One of the motorbiker invited us to a BBQ to celebrate their son’s 17th birthday. Thanks to Gonzalo and his family for making us feel so welcome. And thanks to Patricio who works on DR650′s for the Bolivian police and had a look at my bike and discovered the clutch seal had started to come out.
There are some days that are perfect. I headed out from Puno to La Paz along Lake Titicaca feeling pretty lucky that I was able to do this trip. Watching the women working in the fields along side the lake, watching the mountains in the distance.
When I first started planning this trip I was going to buy a bike off a guy who was riding from the US down until his father emailed me to say that he had a head on with a truck in Bolivia and was pretty broken up but alive. Then someone emailed me a blog of someone doing this trip and they had just had an accident in Bolivia and broke their leg.

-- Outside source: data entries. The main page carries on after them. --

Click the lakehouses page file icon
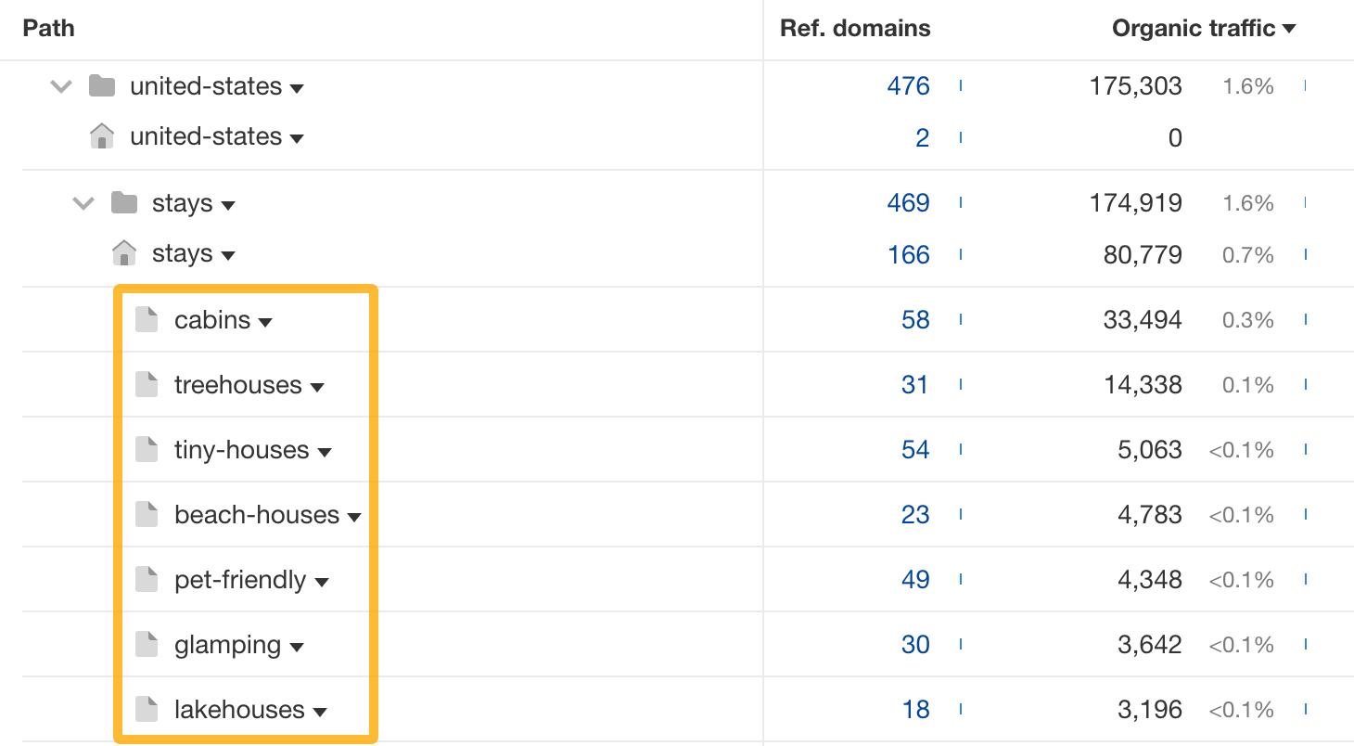The image size is (1354, 746). click(x=147, y=710)
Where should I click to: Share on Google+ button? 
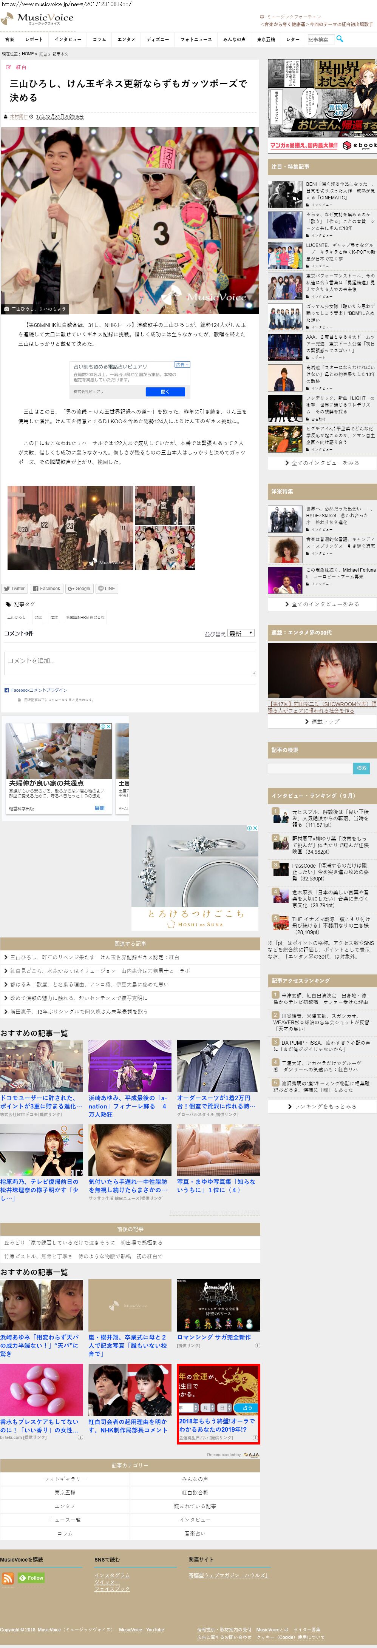79,588
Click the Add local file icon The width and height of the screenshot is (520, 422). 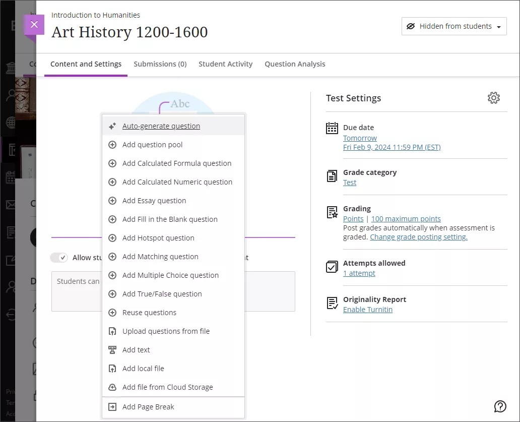[x=112, y=369]
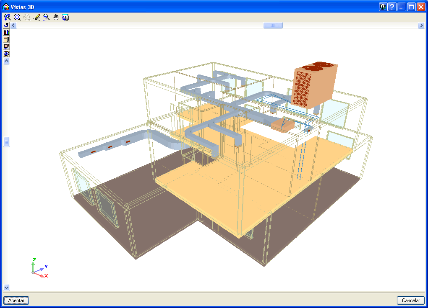
Task: Grab the pan hand tool
Action: pyautogui.click(x=55, y=17)
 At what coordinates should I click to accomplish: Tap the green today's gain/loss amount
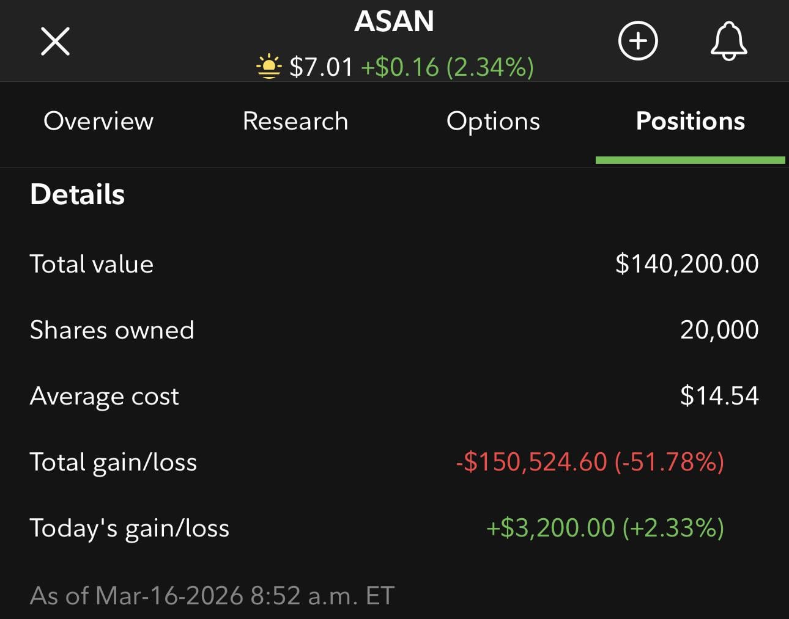coord(605,528)
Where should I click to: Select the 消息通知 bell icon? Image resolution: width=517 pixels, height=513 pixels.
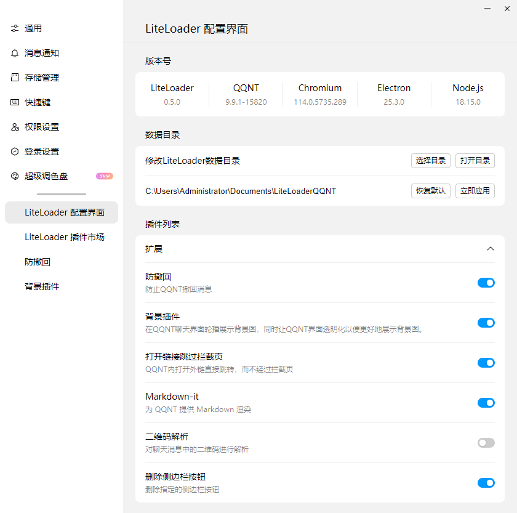15,53
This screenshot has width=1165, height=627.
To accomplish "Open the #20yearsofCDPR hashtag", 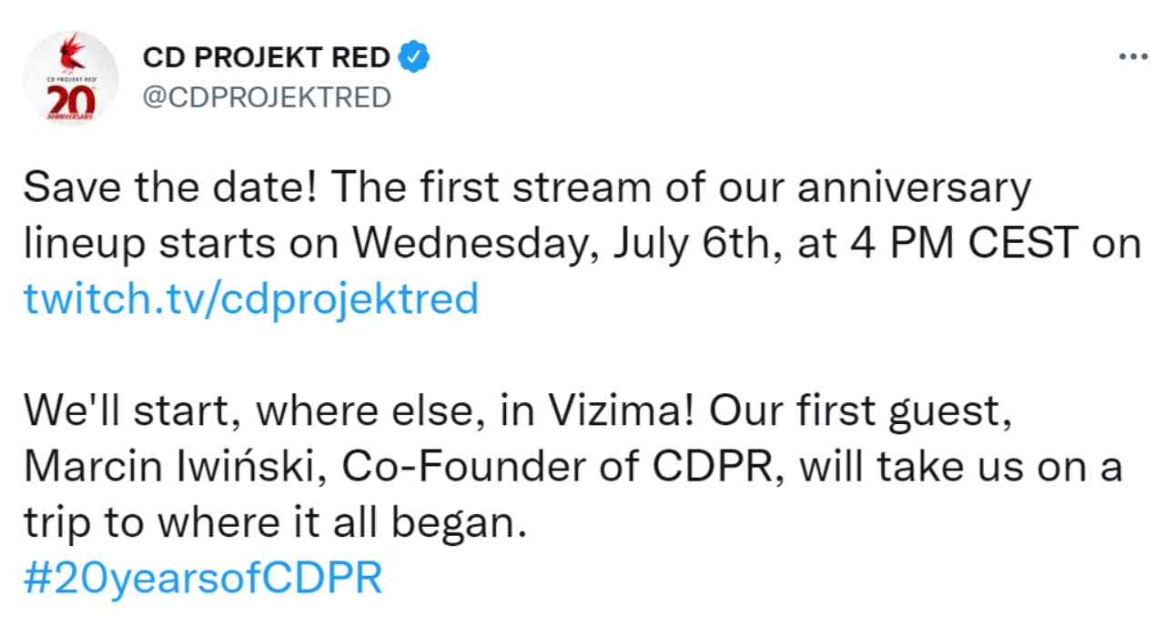I will [204, 578].
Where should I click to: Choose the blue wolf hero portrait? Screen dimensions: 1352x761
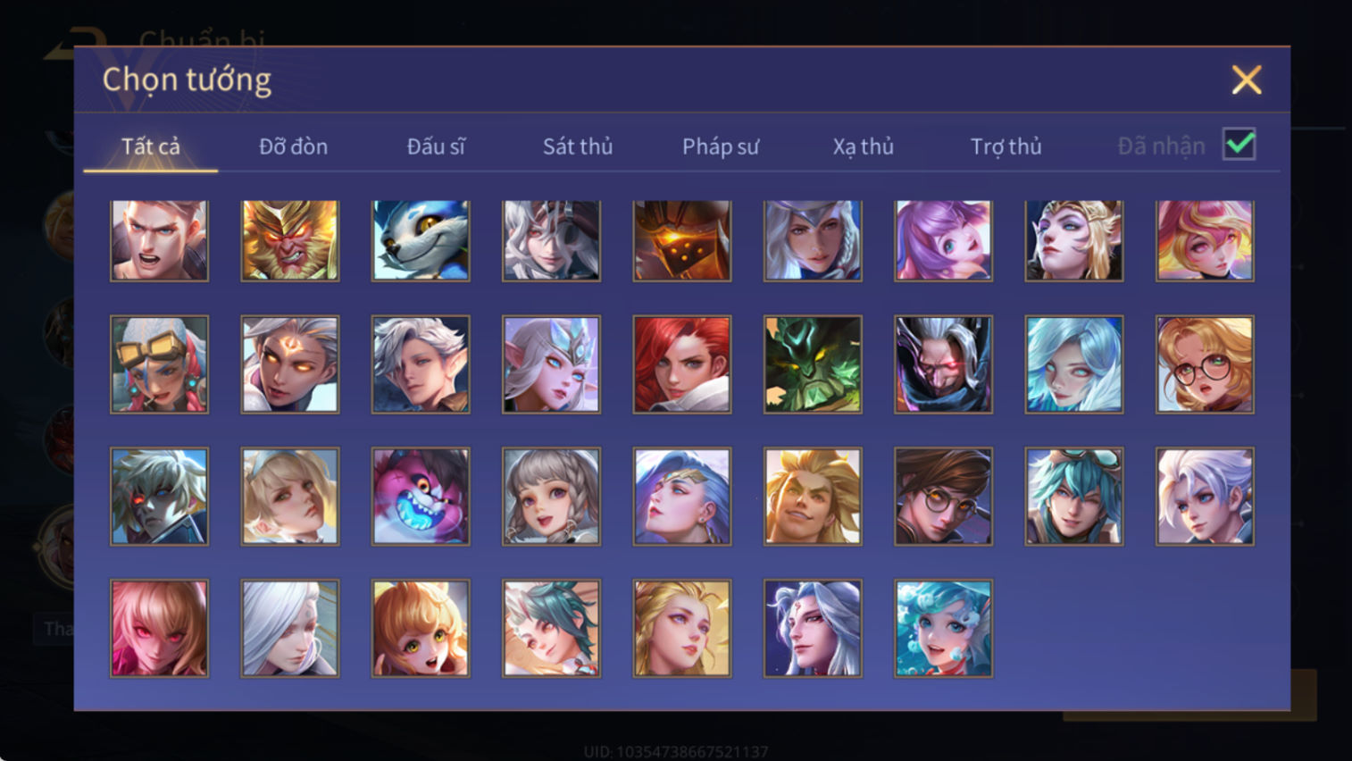[x=421, y=240]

As I am a bit of a weekend long distance rider I wasn’t really looking forward to the rough roads of Bolivia so between that and my sister being here I am going to leave my motorbike in La Paz and travel on bus for a while. So the motorbikers that I emailed about storing my bike in La Paz rode out to meet me just after the Bolivian border and I had my own personal escort into Bolivia. With a delicious trout meal along the way. Thanks to Alfonso and Oscar for organising!
The ride from Arequipa to Puno was about six hours and there were parts of it that I had the road totally to myself which I was enjoying until I remembered that a women that rode from the US to Peru and has been giving me encouragement had been on a road in Peru and someone tried to force her off the road until she indicated she was with a taxi. Then I was a bit worried until I saw this couple on bicycles who after 10-15 miles of construction that looked shattered.

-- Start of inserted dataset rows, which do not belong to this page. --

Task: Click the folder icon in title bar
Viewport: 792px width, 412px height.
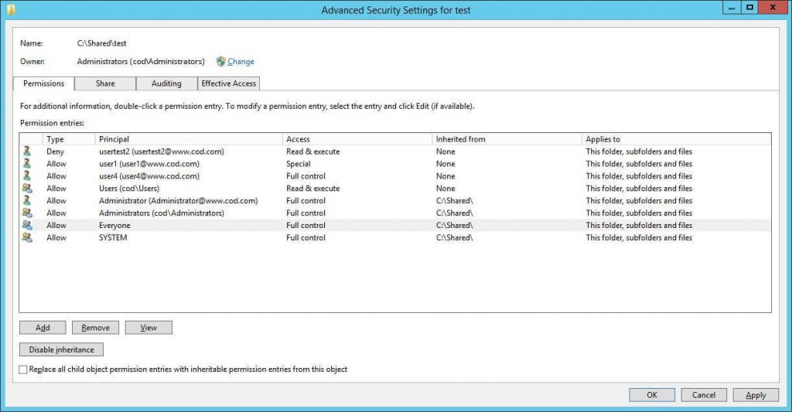Action: [x=9, y=9]
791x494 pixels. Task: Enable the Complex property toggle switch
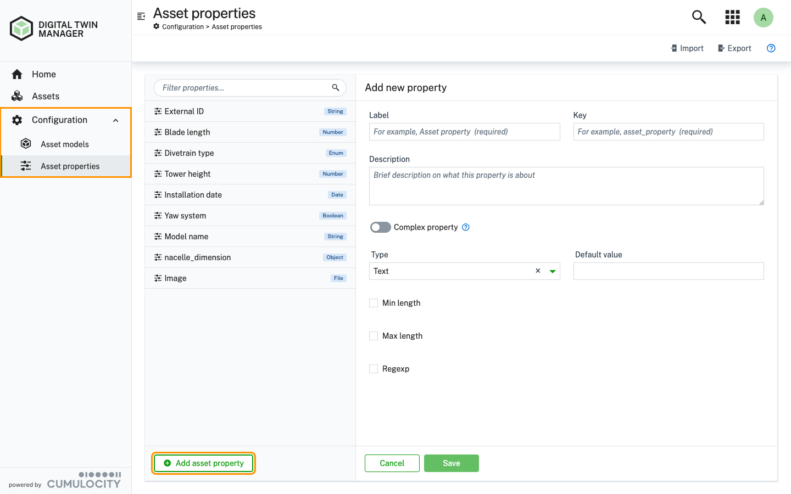380,227
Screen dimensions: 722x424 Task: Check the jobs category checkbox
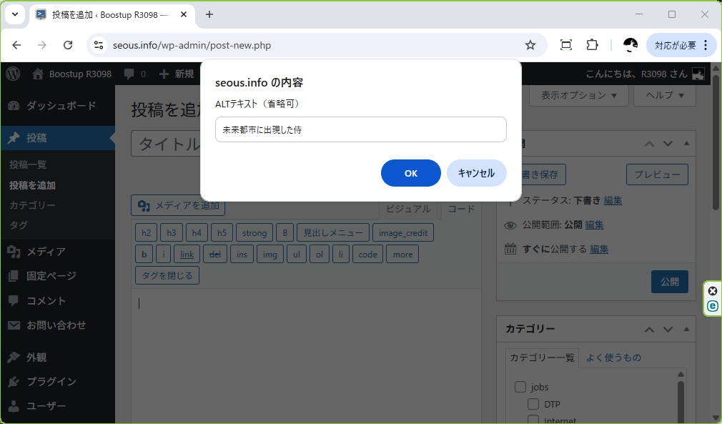(520, 387)
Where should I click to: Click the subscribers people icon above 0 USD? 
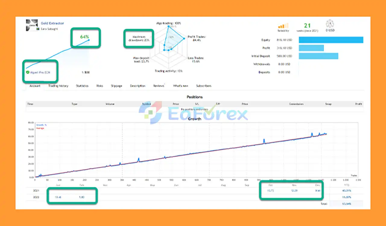(330, 24)
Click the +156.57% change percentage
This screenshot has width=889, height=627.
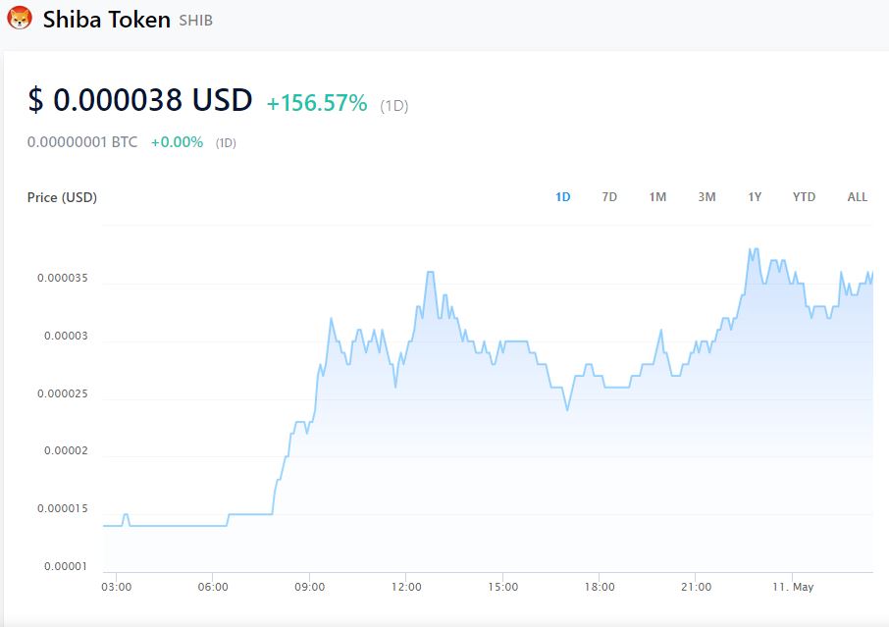(x=317, y=103)
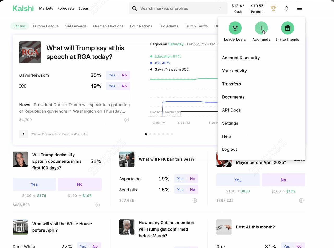Click the Kalshi logo

[23, 8]
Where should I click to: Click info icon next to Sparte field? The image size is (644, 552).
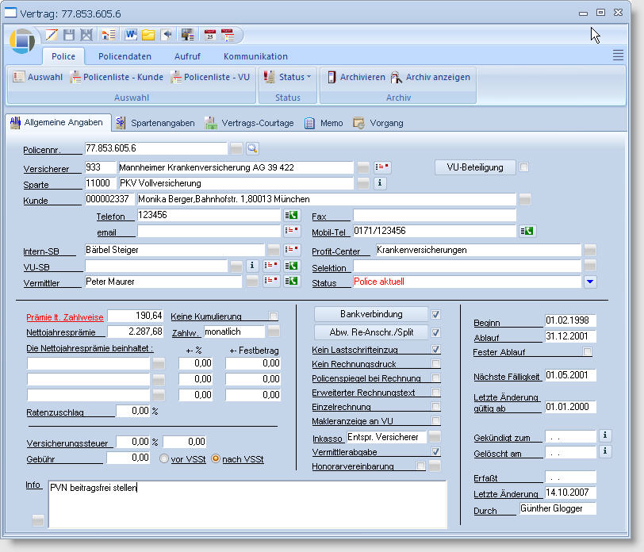pos(379,183)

Good news! I managed to make it through Peru without being stopped by the police once. Yeah!
The main reason for going to Colca Canyon is to see the Andean Condors. They have a wing span of 15 feet (3 metres) and I was told by a pilot in Quito they are the only bird to show up on air traffic control systems. They are pretty hard to photo but you get the idea.

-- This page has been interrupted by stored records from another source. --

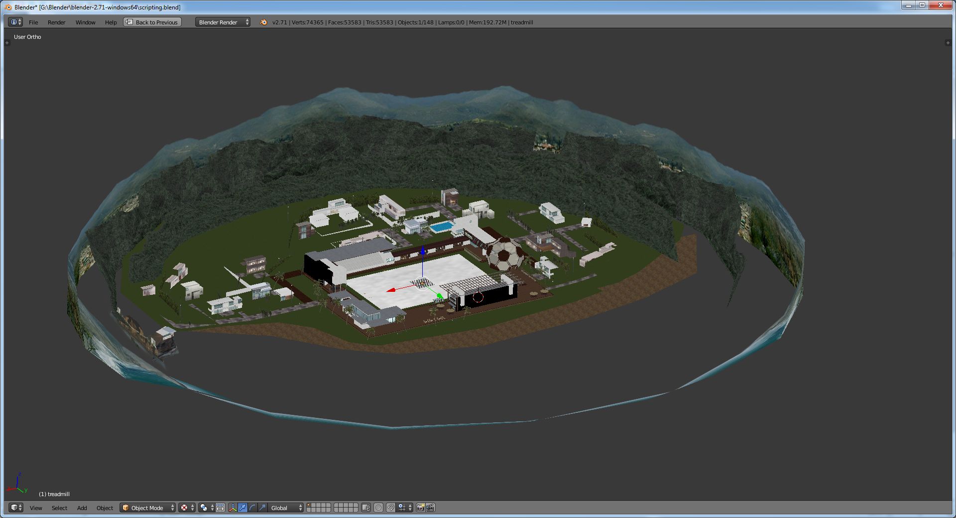The width and height of the screenshot is (956, 518).
Task: Toggle the 3D manipulator widget icon
Action: (x=233, y=508)
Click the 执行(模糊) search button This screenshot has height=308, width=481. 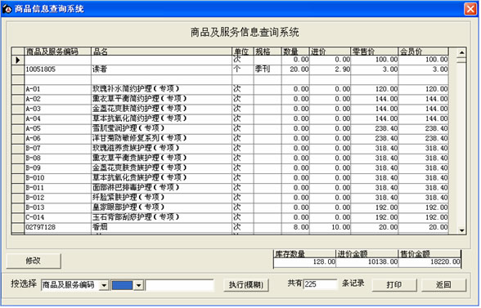pyautogui.click(x=246, y=285)
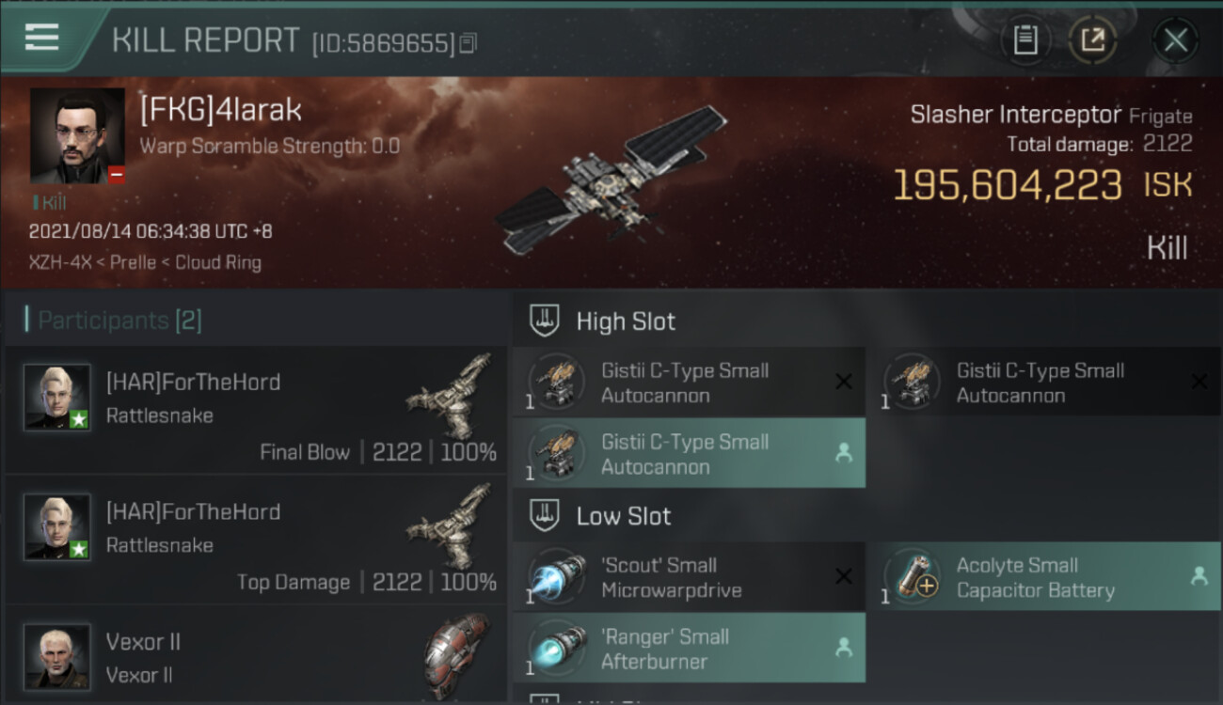Select the 'Scout' Small Microwarpdrive item

pos(689,576)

We also saw the pre-inca terraces, Inca graves up in the cliffs and took some cheesy photos.
We did a two day tour out to Colca Canyon (twice as deep as the Grand Canyon) and on the first day stopped to see the llamas and alpacas, made a little stone tower with a wish, went to the hot springs and to a folklore show.
Arequipa is called the White City due to all the white stone that is used in Peru’s second largest city. We spent the day visiting a nunnery that had been closed for four hundred years though being from the cities society they still had servants, opulent living accommodation and specialised in making pastries. Better than being married off to someone that you didn’t like.
I know that IT project management might not seem that exciting to other people but I like my job and enjoy working in the energy industry. I am looking forward to starting work again so when a recruitment agent emailed me about a job I decided to put my CV forward for a position in the new year and emailed a few of my old colleagues to find out if they know of anything going.
I had 560kms (350 miles) to do in order to get to the next major city. This isn’t a problem when you are on big straight highways but I had to do this windy coastal road which at times had sand covering half the road and at one stage cut across a sand dune. But the scenery was amazing and I saw some interesting clouds. Sometimes the clouds are hovering above a mountain and another time formed layer above the water.
Small towns in Peru are ok and Lima was ok as it had traffic lights but the Peruvian large cities are insane. Their four way intersections are four way ‘gos’. There are no road signs, no rules and no patience. I almost got hit and dropped the bike. By the time I arrived at the hostel I was shaking but alive, just.
The town of Nasca was celebrating their patron saint with a big fair so in the evenings we would go and get fair food for dinner. On the last night we celebrated by going on the ferris wheel and then watched them systematically set fireworks off this bamboo tower which was pretty cool. During the day we went on a tour of the cemetery with skeletons on display and hung out beside the pool at our $12/night hotel.
The ancient peoples of Peru overturned a bunch of rocks in the desert in order to make giant shapes you can only see from the air so that in modern times tourists would flock to this area to pay $50 to go up in tiny airplanes and try and spot the shapes. We were booked to do an early morning flight which is the best time to see the figures but our plane didn’t go up until mid day so it was difficult to see them. Gaylene got airsick from the plane banking all the time and I want to continue the pilot’s license that I started when I was at university. I did get a good aerial shot of the Panamerican highway. We also wen to see a gold processing factory where they danced on boards to get the gold out of the sand and a pottery factory.
We did a roller coaster ride dune buggy trip out into the dunes where they gave us snow boards and we tried to board a few dunes standing up but the really big ones we did on our stomachs. Unfortunately I got a bit carried away, waxed my board up too much and ended up being the fastest person down but also bruised up my legs pretty badly.